=== Provided text ===

##########

I want Til to be again “easy to embed” in any C program so that I can make good use of any “big lib” without relying on thousand-lines kind-of-abandoned wrappers written in D.

By “big lib” I mean, for now, Tk. I really want to have a til-tcl and til-tk soon, but my only hope of doing that is using D’s importC.

gRPC is another interesting use case I may be using in the future: it would be lovely to be able to use Til to facilitate my life, but gRPC has its “languages of choice” and implementing it on a new one, like D, means a lot of effort and a lot of time of maturing for the new libraries to be production-ready. So I can cut some corners by embedding a Til program inside a C/C++ one for now.

So I eliminated the async part of Til, specially after I realized that, curiously, it could be implemented easily as a library: the basis of that is a AsyncPipeline class inheriting from til.nodes.pipeline.Pipeline that yields after the end of super().run. And the old commands, like spawn and all the Pid methods.

##########

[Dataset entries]

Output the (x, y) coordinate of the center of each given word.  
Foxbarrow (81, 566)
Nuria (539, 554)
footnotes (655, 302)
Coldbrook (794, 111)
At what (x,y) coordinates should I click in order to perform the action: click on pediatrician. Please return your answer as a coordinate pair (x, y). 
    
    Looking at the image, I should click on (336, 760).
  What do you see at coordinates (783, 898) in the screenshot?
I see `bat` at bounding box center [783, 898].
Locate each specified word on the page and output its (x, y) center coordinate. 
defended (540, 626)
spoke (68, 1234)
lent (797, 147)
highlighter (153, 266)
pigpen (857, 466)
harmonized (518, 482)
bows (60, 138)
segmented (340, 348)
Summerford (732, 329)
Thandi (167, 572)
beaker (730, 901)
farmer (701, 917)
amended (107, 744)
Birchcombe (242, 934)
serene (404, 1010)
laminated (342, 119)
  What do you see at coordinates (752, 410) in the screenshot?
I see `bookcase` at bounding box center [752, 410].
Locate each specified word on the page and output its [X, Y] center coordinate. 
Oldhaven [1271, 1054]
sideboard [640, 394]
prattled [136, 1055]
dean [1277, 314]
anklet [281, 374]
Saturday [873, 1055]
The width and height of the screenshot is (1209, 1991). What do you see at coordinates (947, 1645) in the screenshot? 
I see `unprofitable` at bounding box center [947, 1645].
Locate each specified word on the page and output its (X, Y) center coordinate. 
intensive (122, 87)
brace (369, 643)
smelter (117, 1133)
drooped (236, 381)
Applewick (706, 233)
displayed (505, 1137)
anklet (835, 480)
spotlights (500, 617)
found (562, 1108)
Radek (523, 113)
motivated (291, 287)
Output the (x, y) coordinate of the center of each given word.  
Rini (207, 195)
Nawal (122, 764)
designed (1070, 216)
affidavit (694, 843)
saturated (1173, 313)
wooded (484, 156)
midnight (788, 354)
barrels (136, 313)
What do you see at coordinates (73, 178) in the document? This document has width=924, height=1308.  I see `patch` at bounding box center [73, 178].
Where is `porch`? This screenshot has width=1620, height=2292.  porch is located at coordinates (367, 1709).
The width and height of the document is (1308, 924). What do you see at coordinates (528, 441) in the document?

##########

Reproduce word for word everything in the text about embedding Til from "gRPC is another" down to "the Pid methods.". The data is separate material that has no connection to the text about embedding Til.

=== Task answer ===
gRPC is another interesting use case I may be using in the future: it would be lovely to be able to use Til to facilitate my life, but gRPC has its “languages of choice” and implementing it on a new one, like D, means a lot of effort and a lot of time of maturing for the new libraries to be production-ready. So I can cut some corners by embedding a Til program inside a C/C++ one for now.

So I eliminated the async part of Til, specially after I realized that, curiously, it could be implemented easily as a library: the basis of that is a AsyncPipeline class inheriting from til.nodes.pipeline.Pipeline that yields after the end of super().run. And the old commands, like spawn and all the Pid methods.